What is a redaction engine?

The redaction engine is a part of the data ingestion pipeline that removes Personally Identifiable Information (PII), Payment Card Information (PCI), and other sensitive information from text.

The redaction engine may be hosted with Stratifyd or it may be an on-premises installation.

What redaction data is redacted?

The following entities are detected and can be removed using the redaction engine.

Entity

Description

Example

CARDINAL

Numeral without unit (ie: 1, 2)

  • What is a cardinal number? 30?
  • What is a cardinal number? [CARDINAL REDACTED]?

CREDIT_CARD

Credit card number

  • I like that all movies use 4510-6459-8301-6543 as their CC number
  • I like that all movies use [CREDIT_CARD REDACTED] as their CC number

DATE

Date or date range

  • My birthday is on March 31.
  • My birthday is on [DATE REDACTED].

EMAIL

Email address

EVENT

Named event (e.g. hurricane, battle, war, sporting event)

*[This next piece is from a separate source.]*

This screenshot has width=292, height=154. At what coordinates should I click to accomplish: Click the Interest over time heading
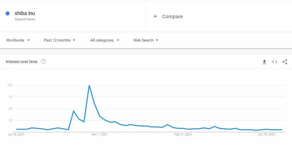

  • I've never been so scared as when Hurricane Katrina was looming on the horizon.
  • I've never been so scared as when [EVENT REDACTED] was looming on the horizon.

FAC

Facility or place (ie: building, airport, highway, bridge)

  • I sang at Carnegie Hall when I was in middle school choir
  • I sang at [FAC REDACTED] when I was in middle school choir

GPE

Geopolitical entity (ie: country, city, state)

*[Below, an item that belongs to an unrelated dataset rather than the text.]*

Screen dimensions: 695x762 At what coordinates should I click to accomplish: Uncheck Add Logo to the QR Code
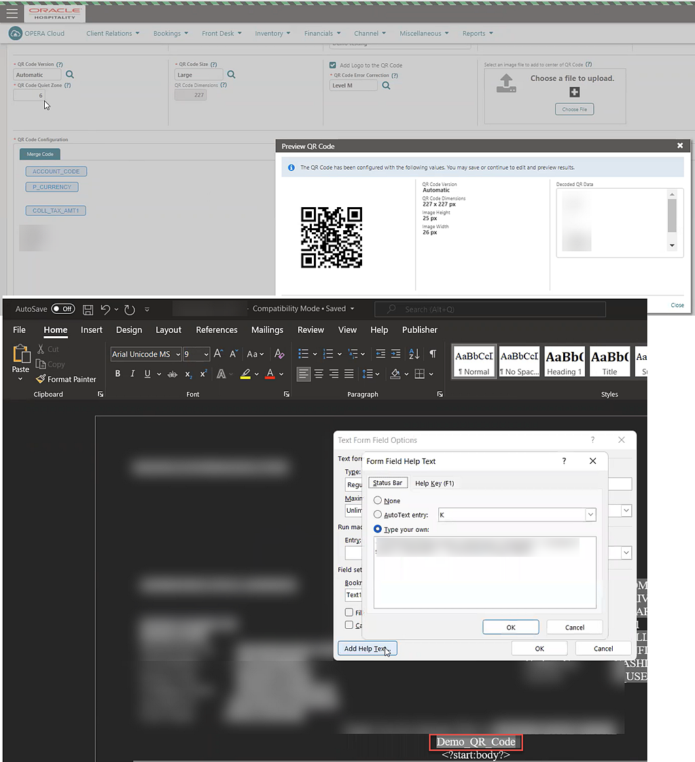[x=332, y=64]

  • Cause I was, born in the USA! Yeah I was born in the USA!
  • Cause I was, born in the [GPE REDACTED]! Yeah I was born in the [GPE REDACTED]!

LANGUAGE

Any named language

  • I wish I knew more Cantonese because I live Hong Kong
  • I wish I knew more [LANGUAGE REDACTED] because I live Hong Kong

LAW

Named document made into law

  • The Bill of Rights only had 26k votes!
  • [LAW REDACTED] only had 26k votes!

LOC

Location, non-GPE (e.g. mountain range, body of water)

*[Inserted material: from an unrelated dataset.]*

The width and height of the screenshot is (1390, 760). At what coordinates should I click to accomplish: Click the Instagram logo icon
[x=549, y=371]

  • Skiing in the Andes mountains is my dream!
  • Skiing in the [LOC REDACTED] mountains is my dream!

MONEY

Monetary value (including unit)

  • I only have 5 dollars to my name.
  • I only have [MONEY REDACTED] to my name.

NORP

Nationality or religious/political group

  • My grandma speaks French to me all the time!
  • My grandma speaks [NORP REDACTED] to me all the time!

ORDINAL

Position in a series (e.g. first, second)

  • I got my first question right but my last question totally wrong.
  • I got my [ORDINAL REDACTED] question right but my last question totally wrong.

ORG

Organization (e.g. company, agency, institution)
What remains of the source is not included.